Sociedade Brasileira de Infectologia (SBI)
Através de um comunicado divulgado à imprensa, a SBI defende que a resolução pode comprometer a saúde da população à medida que não exige responsabilidade técnica de um médico capaz de assistir o paciente diante de uma reação inesperada ao imunizante.
"As exigências determinadas pela Anvisa para esses estabelecimentos comerciais sobre adequação do ambiente, treinamento de profissionais e possibilidade de responsabilidade técnica para profissional não médico são insuficientes para garantir a assistência correta e imediata frente a um evento adverso grave, colocando em risco a vida do cliente. Além disso, os locais de comercialização de remédios não possuem câmara fria para manter, em qualquer circunstância durante o dia e a noite, a temperatura ideal para preservar a qualidade de um produto tão importante."

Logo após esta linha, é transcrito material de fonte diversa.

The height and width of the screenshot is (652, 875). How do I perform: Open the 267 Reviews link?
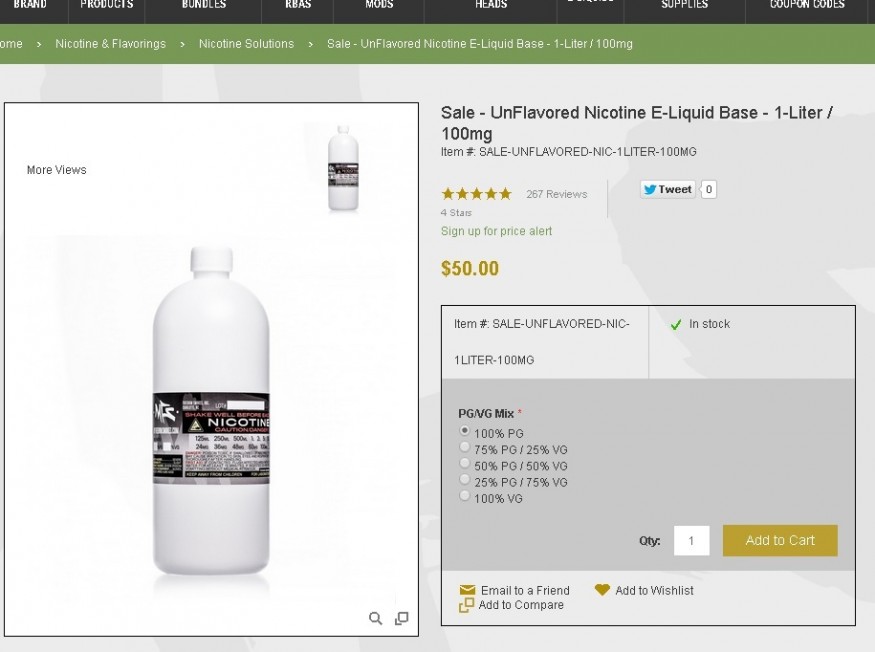(x=556, y=194)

Sociedade Brasileira de Pediatria (SBP)
"Permitir a venda e aplicação de vacinas em drogarias e farmácias banaliza seu uso e torna a vacinação mais um produto com finalidade comercial do que uma estratégia para a prevenção de doenças", diz um trecho do texto, que ainda ressalta que a medida é desnecessária, pois o país conta com uma rede de vacinação estruturada, que disponibiliza as doses em postos de saúde e hospitais.
Sociedade Brasileira de Imunizações (SBIm)
A Sociedade se preocupa com a resolução e faz uma série de ressalvas quanto à responsabilidade técnica dos serviços, pessoas que sejam capacitadas, principalmente em relação a eventos adversos, estrutura física para vacinação, fiscalização adequada da atividade pensando sempre na segurança do paciente, defende Cunha.
Em nota, a entidade destaca que "vacina é um medicamento, mas a vacinação é um serviço médico", e menciona o rigor ao qual os estabelecimentos precisam se submeter para garantir um serviço de qualidade e seguro, ponto que, segundo a Associação sofre flexibilização com a aprovação da norma.
Salienta um conflito entre informações da resolução. Conforme a entidade, O Manual de Normas e Procedimentos para vacinação do Ministério da Saúde define que "as atividades da sala de vacinação são desenvolvidas pela equipe de Enfermagem treinada e capacitada para os procedimentos de manuseio, conservação, preparo e administração, registro e descarte dos resíduos resultantes das ações de vacinação. A equipe de vacinação é formada pelo enfermeiro e pelo técnico ou auxiliar de enfermagem, (…)", enquanto os termos atuais apenas mencionam a necessidade de um responsável técnico habilitado para a função, sem especificar sua formação.